I have two things to present here, namely a game engine and a collection of games.

I’ve been working on my own game engine for the purpose of writing 2D “classic” games as quickly and easily as possible. I started off with 3 example games–that was almost 2 years ago–and by now I have 13. I am particularly interested in making interesting modifications to classics, or creating original game concepts. The games are all “casual” games. The game engine itself is fully documented so it should be quite useable for other game programmers. It’s meant to be a “high level” engine, delegating as much of the “boring but time consuming” (for me at least) part of game programming to the engine, so one can concentrate on the game concept.

You can find the JGame project homepage here:

http://www.13thmonkey.org/~boris/jgame/

The games can be run as applets here:

http://www.13thmonkey.org/~boris/jgame/games.html

Kind regards,
Boris van Schooten

So it is more like a scripting a game?

I must admit i rather like getting my hands dirty with code so it is not suited for me but i can see it being useful for prototyping or so real beginners.

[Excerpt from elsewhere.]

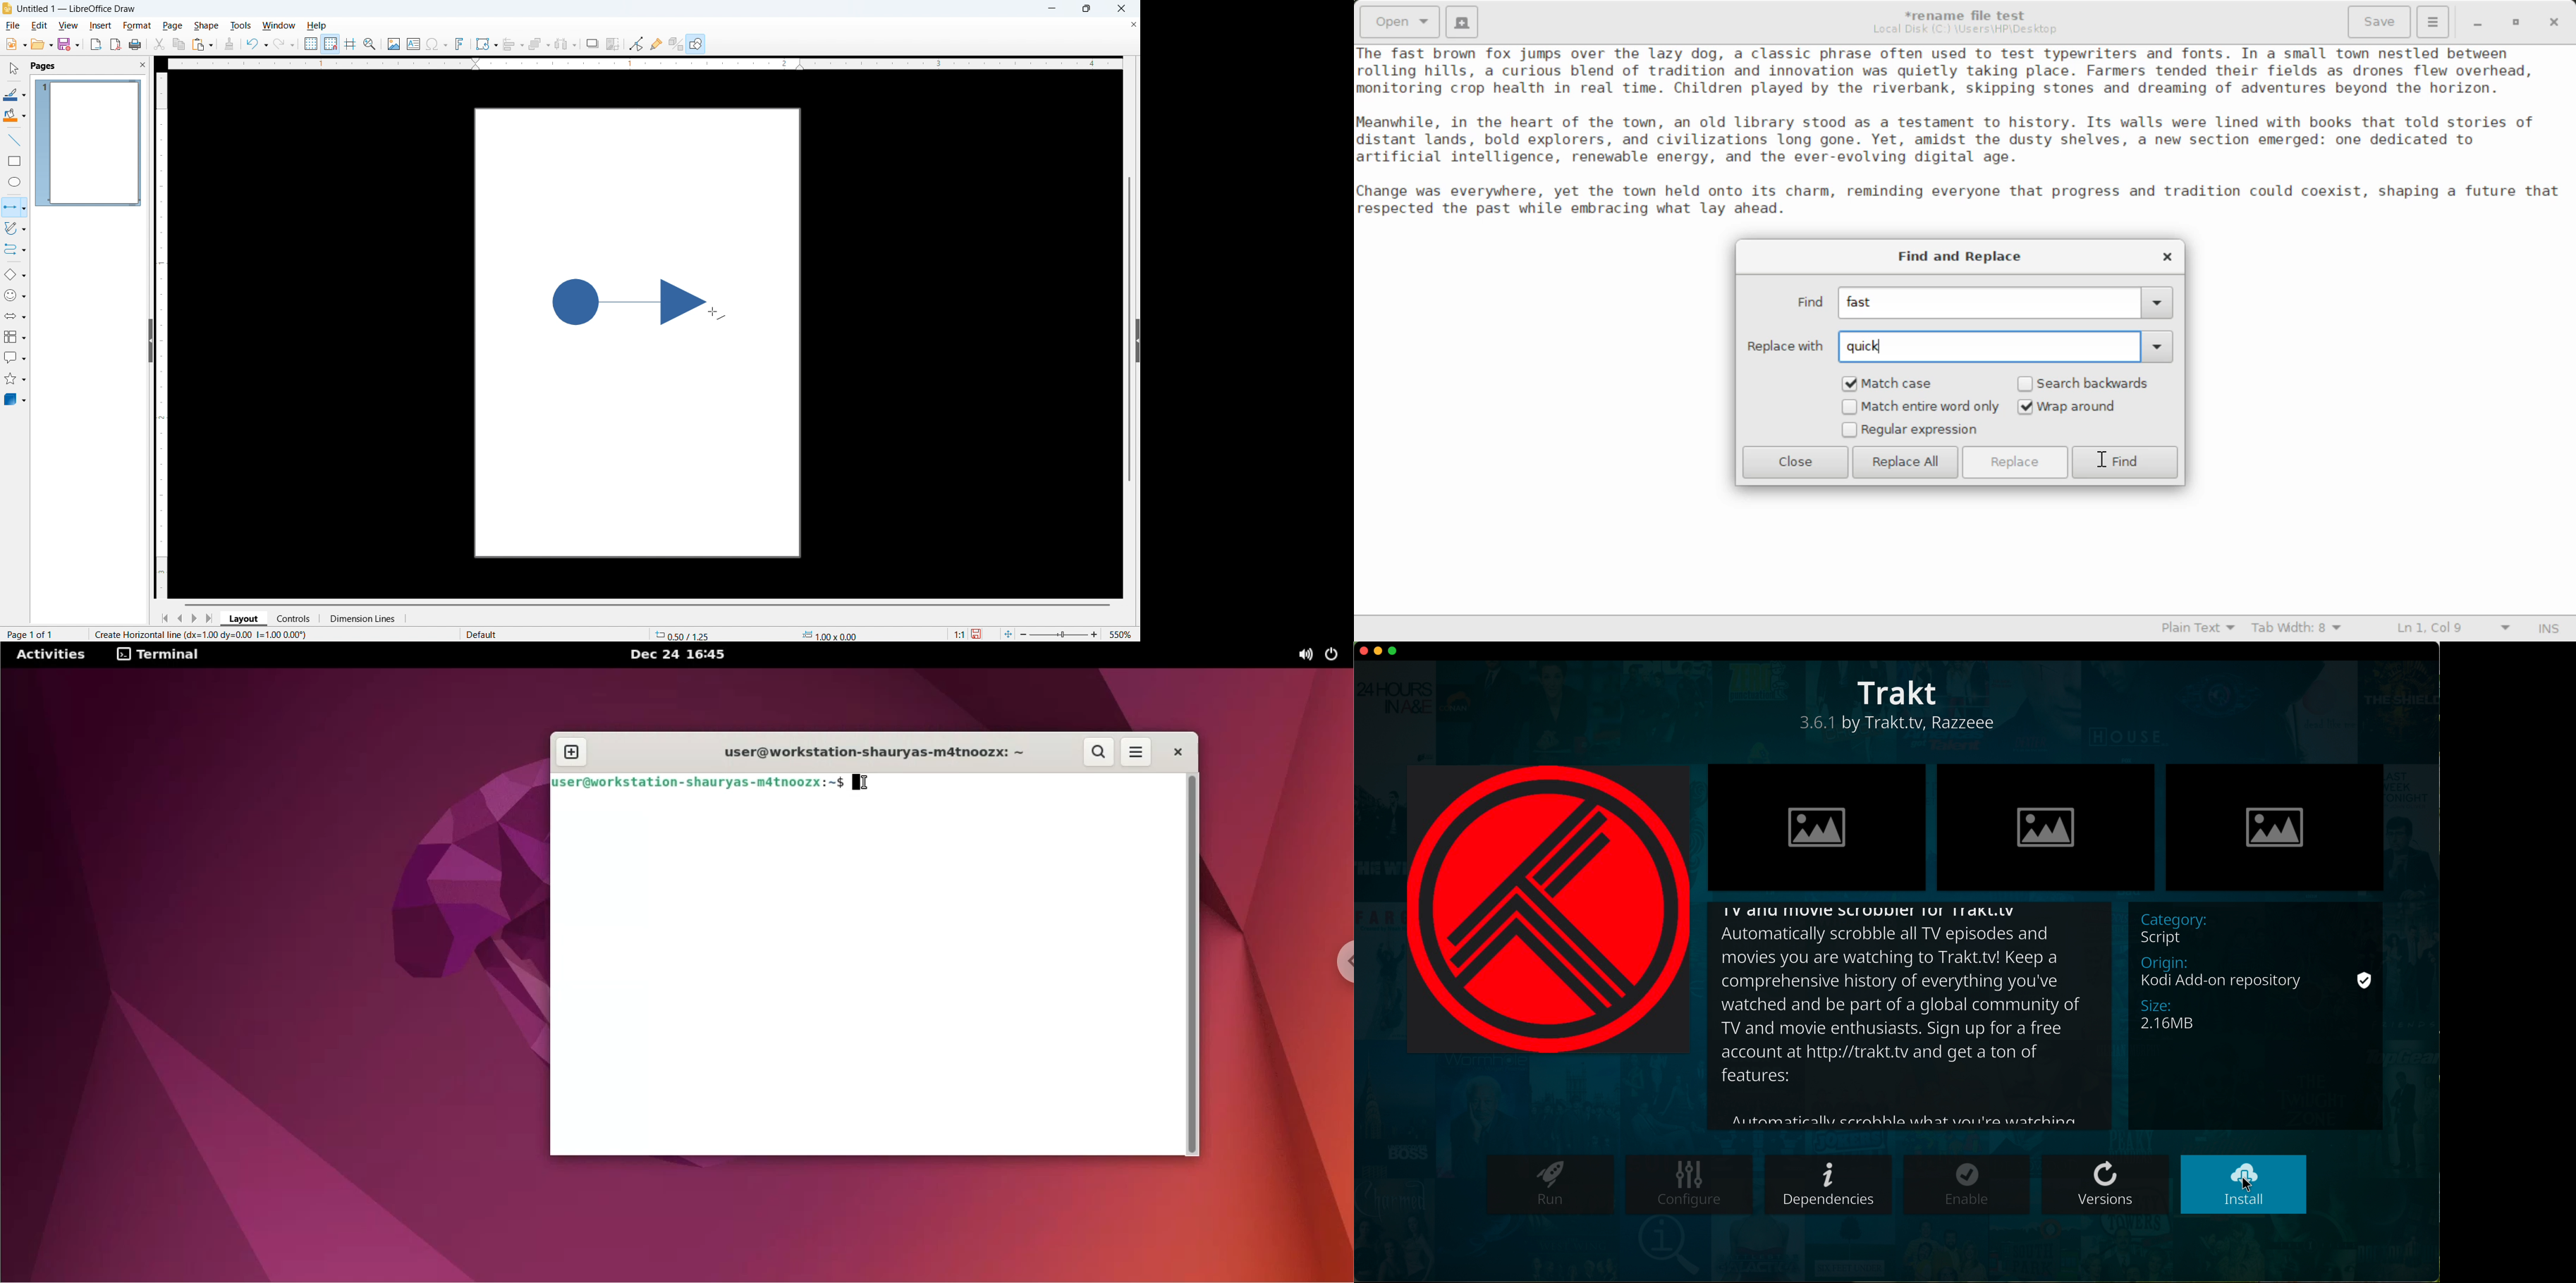  What do you see at coordinates (959, 634) in the screenshot?
I see `1:1` at bounding box center [959, 634].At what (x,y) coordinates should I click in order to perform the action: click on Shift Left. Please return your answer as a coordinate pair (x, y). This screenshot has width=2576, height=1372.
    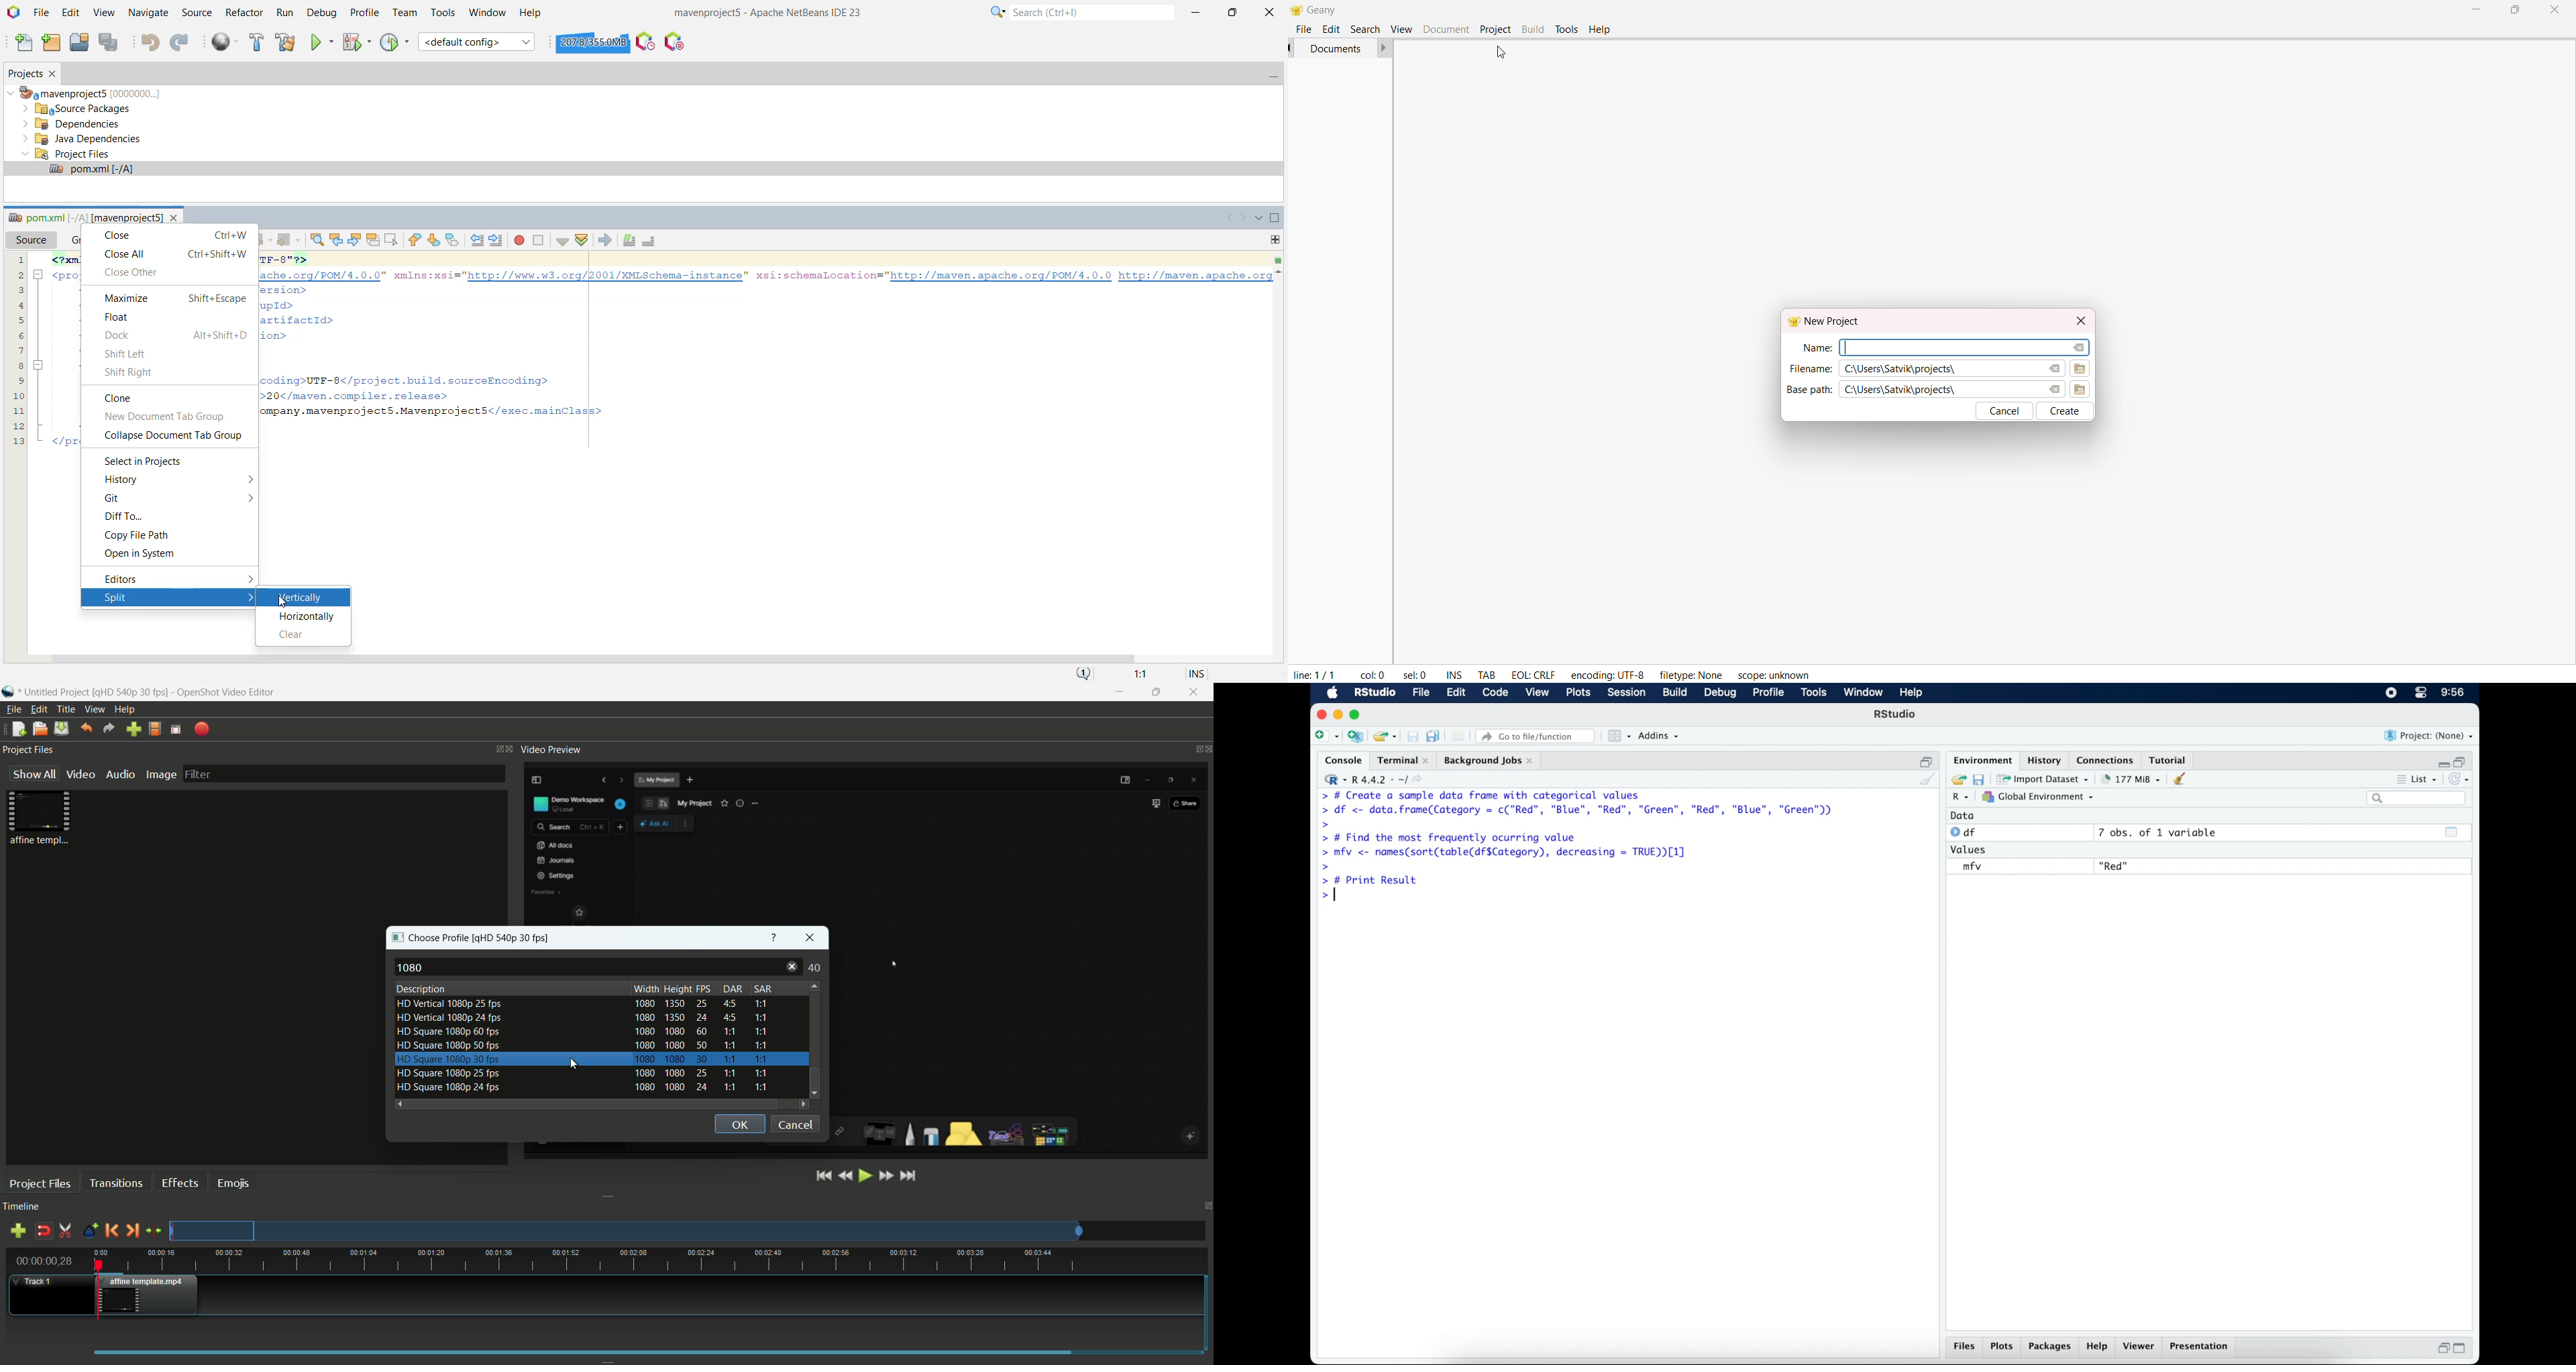
    Looking at the image, I should click on (129, 353).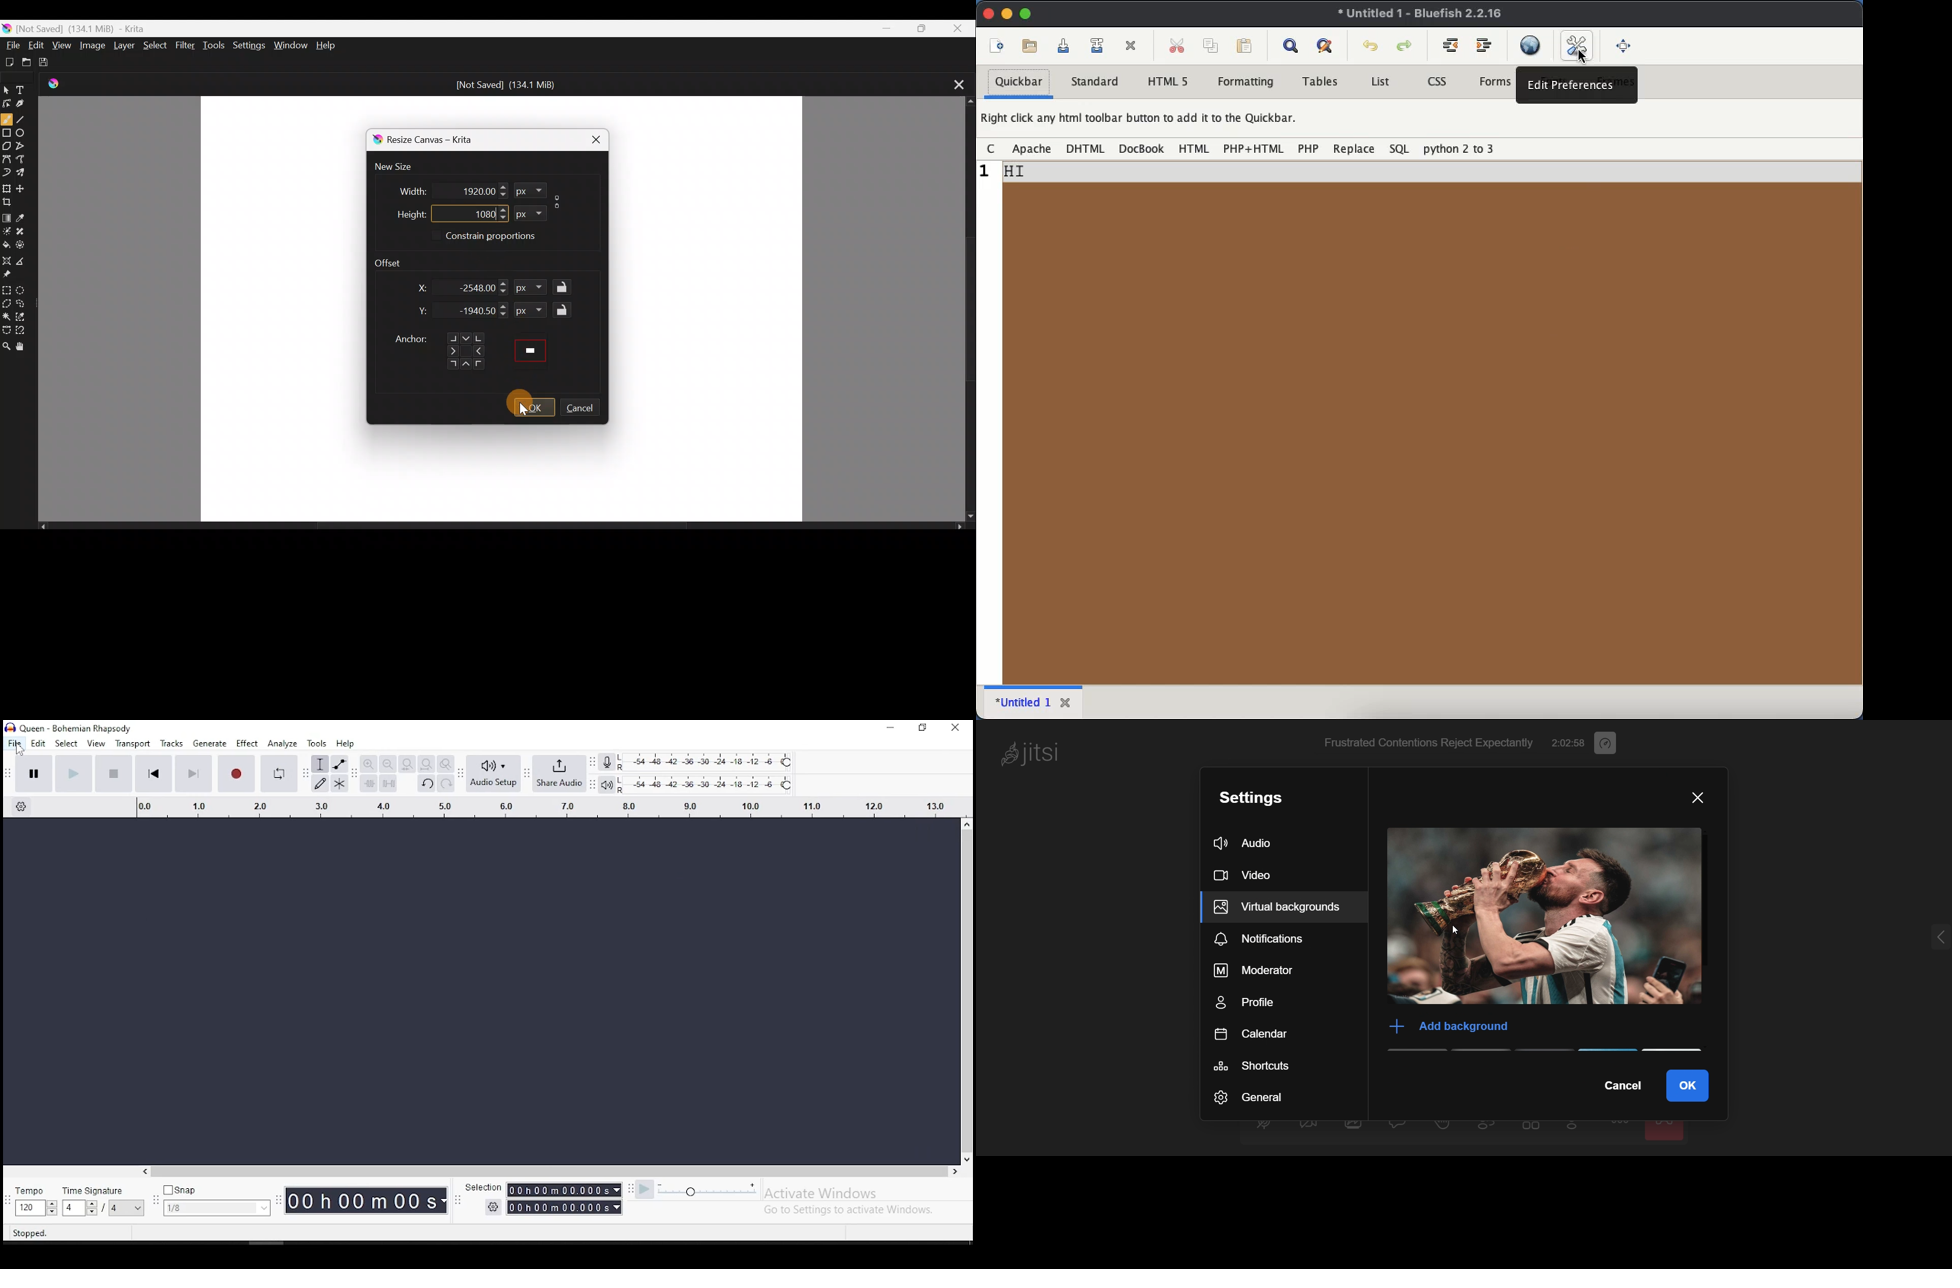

Well, no, it’s definitely not anything like Flash-style scripting, if that’s what you mean. It’s also definitely not like a content creation system, where the game mechanics are essentially fixed and the developer basically creates levels and graphics. It’s more or less a regular programming API/engine, in which I’m trying to find the essence of “best practices” in 2D game engines.

I do happen to be interested in ways to create prototype games by basically filling in parameters rather than coding. I’m trying to implement this on top of the JGame engine (I call it the Gamegen engine). All I have to show now is a simple Web-based form version which is limited and buggy, but I’m working on a Java version that works by specifying a list of plugins and filling in parameters for each plugin. Right now Gamegen has background generation plugins, object plugins, and event plugins.